Excerpt to read Block Start

Book It - Where’s my free pizza?
I think that I read 11 books this year. See my books section for a quick check of which books you should be reading. Some of my favorites:
- Rework and Remote by Jason Fried
- Punished by Rewards by Alfie Kohn
- The XX Factor by Alison Wolf
- The Lean Startup by Eric Ries
- Made to Stick by Chip Heath
This blog o' mine
In reality, I put quite a bit of work into this blog.
I published 24 blog posts in 2013; I published 37 in 2014 (including this one).
I had 1700 sessions and 2420 pageviews in 2013. I did almost that well in a single month at the end of 2014. I had 10,194 sessions and 12,997 pageviews in 2014 (as of 10:46AM EST 12/31/2014).
In February, I set up a custom domain at “larry-price.com”. Since then, I moved from Github Pages to OpenShift and added SSL.
I integrated Google AdSense this summer. Full disclosure: I’ve “earned” $3.78 in the past 6 months. From my perspective, these ads are simply an experiment to see how I could potentially monetize this blog. Another experiment was posting Amazon Associate links with my write-up posts; I’ve gotten 4 clicks and 0 buys.
In an attempt to keep people on the site “longer”, I added a Related Posts section above the Comments - it makes the blog take forever to generate and has had negligible results. It turns out users are more likely to click the related tags than the related posts. I intend to remove the Related Posts section soon (it may not be there when you read this).

Excerpt to read Block End

Assignment 1
Translate this sentence from the blog year-in-review into Spanish: "I published 24 blog posts in 2013; I published 37 in 2014 (including this one)."
Assignment 2
According to the blog year-in-review, how many clicks and purchases did the Amazon Associate links receive?
Assignment 3
Write a continuation of the blog year-in-review, starting after its final sentence about removing the Related Posts section.

Data for review Block Start

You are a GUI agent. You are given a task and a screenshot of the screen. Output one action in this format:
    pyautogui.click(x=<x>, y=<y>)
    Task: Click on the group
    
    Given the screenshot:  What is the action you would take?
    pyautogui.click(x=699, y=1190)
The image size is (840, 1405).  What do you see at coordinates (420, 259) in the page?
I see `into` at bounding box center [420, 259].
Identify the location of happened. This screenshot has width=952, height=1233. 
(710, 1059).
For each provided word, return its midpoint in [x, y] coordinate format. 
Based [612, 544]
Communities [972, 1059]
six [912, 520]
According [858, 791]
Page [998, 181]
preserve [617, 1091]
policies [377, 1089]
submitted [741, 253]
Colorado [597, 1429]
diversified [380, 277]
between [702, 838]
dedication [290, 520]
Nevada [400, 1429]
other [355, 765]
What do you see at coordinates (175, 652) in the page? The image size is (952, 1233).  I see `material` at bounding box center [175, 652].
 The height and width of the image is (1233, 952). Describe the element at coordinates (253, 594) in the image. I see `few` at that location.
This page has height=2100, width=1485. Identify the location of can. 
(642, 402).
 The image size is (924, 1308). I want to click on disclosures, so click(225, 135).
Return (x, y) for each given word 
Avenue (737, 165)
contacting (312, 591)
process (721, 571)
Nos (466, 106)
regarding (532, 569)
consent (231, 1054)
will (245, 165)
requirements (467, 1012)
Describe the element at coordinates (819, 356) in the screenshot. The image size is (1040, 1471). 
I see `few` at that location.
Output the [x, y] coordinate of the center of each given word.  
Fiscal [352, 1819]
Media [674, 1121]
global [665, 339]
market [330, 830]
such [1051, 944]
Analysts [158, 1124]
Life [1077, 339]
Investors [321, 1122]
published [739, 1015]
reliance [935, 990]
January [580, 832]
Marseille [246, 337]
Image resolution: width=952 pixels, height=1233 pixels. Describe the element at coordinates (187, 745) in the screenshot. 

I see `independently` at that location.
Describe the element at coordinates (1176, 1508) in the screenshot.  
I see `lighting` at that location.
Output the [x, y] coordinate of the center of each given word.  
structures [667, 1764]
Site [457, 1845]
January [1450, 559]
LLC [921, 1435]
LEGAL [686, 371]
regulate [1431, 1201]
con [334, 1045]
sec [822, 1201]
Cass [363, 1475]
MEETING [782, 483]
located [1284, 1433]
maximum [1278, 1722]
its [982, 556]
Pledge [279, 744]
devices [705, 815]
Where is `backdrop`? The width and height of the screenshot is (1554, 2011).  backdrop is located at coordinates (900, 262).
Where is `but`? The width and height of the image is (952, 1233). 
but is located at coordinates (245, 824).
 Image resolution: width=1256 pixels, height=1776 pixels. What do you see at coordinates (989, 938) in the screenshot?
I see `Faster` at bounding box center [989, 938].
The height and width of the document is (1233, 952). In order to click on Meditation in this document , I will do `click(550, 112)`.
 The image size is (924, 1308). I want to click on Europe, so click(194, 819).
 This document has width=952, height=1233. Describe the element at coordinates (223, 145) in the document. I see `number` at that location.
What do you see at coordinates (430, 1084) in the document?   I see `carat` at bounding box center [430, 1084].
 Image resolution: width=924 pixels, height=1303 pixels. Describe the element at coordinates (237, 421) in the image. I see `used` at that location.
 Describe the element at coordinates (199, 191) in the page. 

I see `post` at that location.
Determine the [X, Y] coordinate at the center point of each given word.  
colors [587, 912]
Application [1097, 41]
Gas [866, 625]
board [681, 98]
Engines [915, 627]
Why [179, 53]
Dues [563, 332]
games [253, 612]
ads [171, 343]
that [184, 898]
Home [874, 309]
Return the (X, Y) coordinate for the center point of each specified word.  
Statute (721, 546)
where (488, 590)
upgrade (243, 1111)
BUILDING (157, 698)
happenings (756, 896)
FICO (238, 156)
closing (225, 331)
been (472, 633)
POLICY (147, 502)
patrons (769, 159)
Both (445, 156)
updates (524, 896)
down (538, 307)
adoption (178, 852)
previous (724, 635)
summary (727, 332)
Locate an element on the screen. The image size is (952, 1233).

Data for review Block End

Result 1
Publiqué 24 entradas de blog en 2013; publiqué 37 en 2014 (incluida esta).

Result 2
4 clicks and 0 buys.

Result 3
Hello, 2015
As I enter the new year, I want to be able to look back next year at a set of naïve goals and wonder why I ever thought they were practical. So here they are:
- Contribute meaningful code to several open source projects not created by me
- Read at least 1 book per month
- Attend more meetups
- As a note, I am in fact starting a meetup for Google Go in Indianapolis starting on January 6, 2015. This goal may actually be attainable!
- >3000 sessions/month on this blog (currently ~1400)
- Become pro at using chopsticks
- I’m already pretty good, but by the end of 2015 I will be eating pizza with chopsticks
- More effectively conceal emotions when working with peers and clients
- Use this energy and passion to put the situation in my control instead
- Work remotely more and better
- Obtain more technical leadership roles on projects
- Not entirely in my control, I know, but I’m hoping that 2015 is a year where I’m able to demonstrate both my technical skills and proclivity to command
Goodbye, 2014
Thanks for reading. Have you thought about doing one of these yourself? You really should! There’s lots of help out there if you need it - you can even reach out to me, if you like.
As always, may your compile times be short and your error messages meaningful.